======== Selection

AGF urges Court to dismiss Suit
While urging the court to strike out or dismiss the case, the AGF, argued that contrary to the contention of the plaintiffs, the EFCC was validly established in line with the provision of section 15(5) of the 1999 Constitution, as amended. He refuted the claim by Kogi State that the EFCC Establishment Act was an offshoot of an international convention that was not properly domesticated in Nigeria.
“Section 4(2) of the Constitution empowers the National Assembly (NASS) to make laws with respect to everything included on the Exclusive Legislative List of the Constitution, and Item 60(a) thereof refers to “The establishment and regulation of authorities for the Federation or any part thereof to promote and enhance the observance of the Fundamental Objective and Directive Principles contained in this Constitution”, of which the EFCC is one such authority or agency. “I urge my lords to dismiss this suit in its entirety, otherwise, tomorrow, what the people will go out to say is that the Supreme Court has said we should no longer fight corruption.

================

### Directions
Can you edit the court report from "AGF urges Court" to "domesticated in Nigeria." so that "plaintiffs" becomes "claimants"? Rely only on the court report.

======== Data excerpts

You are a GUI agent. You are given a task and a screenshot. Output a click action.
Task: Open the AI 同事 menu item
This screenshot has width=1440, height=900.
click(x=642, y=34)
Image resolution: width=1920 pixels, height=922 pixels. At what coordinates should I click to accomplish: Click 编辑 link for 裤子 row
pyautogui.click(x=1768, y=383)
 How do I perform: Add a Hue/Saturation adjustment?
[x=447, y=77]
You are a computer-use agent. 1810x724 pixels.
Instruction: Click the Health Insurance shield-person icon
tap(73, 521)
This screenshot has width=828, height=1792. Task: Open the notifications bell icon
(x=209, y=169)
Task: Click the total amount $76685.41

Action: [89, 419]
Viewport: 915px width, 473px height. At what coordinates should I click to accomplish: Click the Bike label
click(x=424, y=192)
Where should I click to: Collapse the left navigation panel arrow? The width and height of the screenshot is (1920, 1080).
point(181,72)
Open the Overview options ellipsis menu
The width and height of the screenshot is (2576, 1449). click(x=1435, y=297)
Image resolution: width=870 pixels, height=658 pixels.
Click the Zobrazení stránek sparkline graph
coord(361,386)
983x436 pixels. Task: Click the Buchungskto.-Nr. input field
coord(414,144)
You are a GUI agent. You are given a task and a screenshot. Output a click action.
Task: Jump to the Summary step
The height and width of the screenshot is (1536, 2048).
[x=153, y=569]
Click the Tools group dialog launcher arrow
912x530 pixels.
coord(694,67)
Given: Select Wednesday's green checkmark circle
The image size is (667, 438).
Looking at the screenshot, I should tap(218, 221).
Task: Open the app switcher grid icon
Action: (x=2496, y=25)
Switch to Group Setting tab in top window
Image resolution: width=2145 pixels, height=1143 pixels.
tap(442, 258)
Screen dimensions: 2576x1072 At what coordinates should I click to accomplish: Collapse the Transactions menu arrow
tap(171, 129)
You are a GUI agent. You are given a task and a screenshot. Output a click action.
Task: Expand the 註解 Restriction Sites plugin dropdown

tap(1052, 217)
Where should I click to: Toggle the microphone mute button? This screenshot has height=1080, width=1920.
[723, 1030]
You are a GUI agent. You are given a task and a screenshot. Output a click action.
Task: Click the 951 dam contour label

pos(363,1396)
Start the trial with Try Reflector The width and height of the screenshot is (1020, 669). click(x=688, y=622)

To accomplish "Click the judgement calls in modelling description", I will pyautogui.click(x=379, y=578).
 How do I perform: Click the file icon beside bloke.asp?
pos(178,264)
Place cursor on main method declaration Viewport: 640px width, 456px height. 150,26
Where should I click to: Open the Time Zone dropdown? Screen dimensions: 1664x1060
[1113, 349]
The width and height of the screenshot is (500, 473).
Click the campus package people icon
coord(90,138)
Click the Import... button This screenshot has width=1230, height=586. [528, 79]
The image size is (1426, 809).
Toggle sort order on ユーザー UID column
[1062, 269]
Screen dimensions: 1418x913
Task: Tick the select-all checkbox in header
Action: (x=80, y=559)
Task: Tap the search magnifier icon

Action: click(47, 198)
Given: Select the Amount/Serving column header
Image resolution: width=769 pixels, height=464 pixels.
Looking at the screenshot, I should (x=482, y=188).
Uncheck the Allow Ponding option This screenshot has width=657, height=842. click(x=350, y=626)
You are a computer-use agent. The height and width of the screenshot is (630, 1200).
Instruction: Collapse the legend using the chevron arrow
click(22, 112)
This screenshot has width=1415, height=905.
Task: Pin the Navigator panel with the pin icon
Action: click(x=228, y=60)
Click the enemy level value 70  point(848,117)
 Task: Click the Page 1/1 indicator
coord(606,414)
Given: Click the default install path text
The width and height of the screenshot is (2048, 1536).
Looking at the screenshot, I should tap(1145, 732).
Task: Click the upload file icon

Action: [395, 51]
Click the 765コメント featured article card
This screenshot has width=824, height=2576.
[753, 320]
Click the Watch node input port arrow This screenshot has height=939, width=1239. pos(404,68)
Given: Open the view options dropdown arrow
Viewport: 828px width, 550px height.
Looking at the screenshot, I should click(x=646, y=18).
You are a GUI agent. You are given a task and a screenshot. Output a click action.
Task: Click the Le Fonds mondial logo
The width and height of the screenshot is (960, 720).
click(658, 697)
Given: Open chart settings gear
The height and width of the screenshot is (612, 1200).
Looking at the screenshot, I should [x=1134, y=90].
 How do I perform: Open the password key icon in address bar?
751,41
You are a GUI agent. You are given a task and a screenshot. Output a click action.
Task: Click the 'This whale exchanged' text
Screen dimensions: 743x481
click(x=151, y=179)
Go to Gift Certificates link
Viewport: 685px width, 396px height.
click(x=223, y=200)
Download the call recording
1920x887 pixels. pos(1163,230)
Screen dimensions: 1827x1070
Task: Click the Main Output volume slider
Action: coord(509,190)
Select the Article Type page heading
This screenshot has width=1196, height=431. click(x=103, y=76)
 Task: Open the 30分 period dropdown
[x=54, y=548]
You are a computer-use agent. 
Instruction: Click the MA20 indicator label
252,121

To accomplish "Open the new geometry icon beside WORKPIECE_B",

================

### Solution to the exercise
AGF urges Court to dismiss Suit
While urging the court to strike out or dismiss the case, the AGF, argued that contrary to the contention of the claimants, the EFCC was validly established in line with the provision of section 15(5) of the 1999 Constitution, as amended. He refuted the claim by Kogi State that the EFCC Establishment Act was an offshoot of an international convention that was not properly domesticated in Nigeria.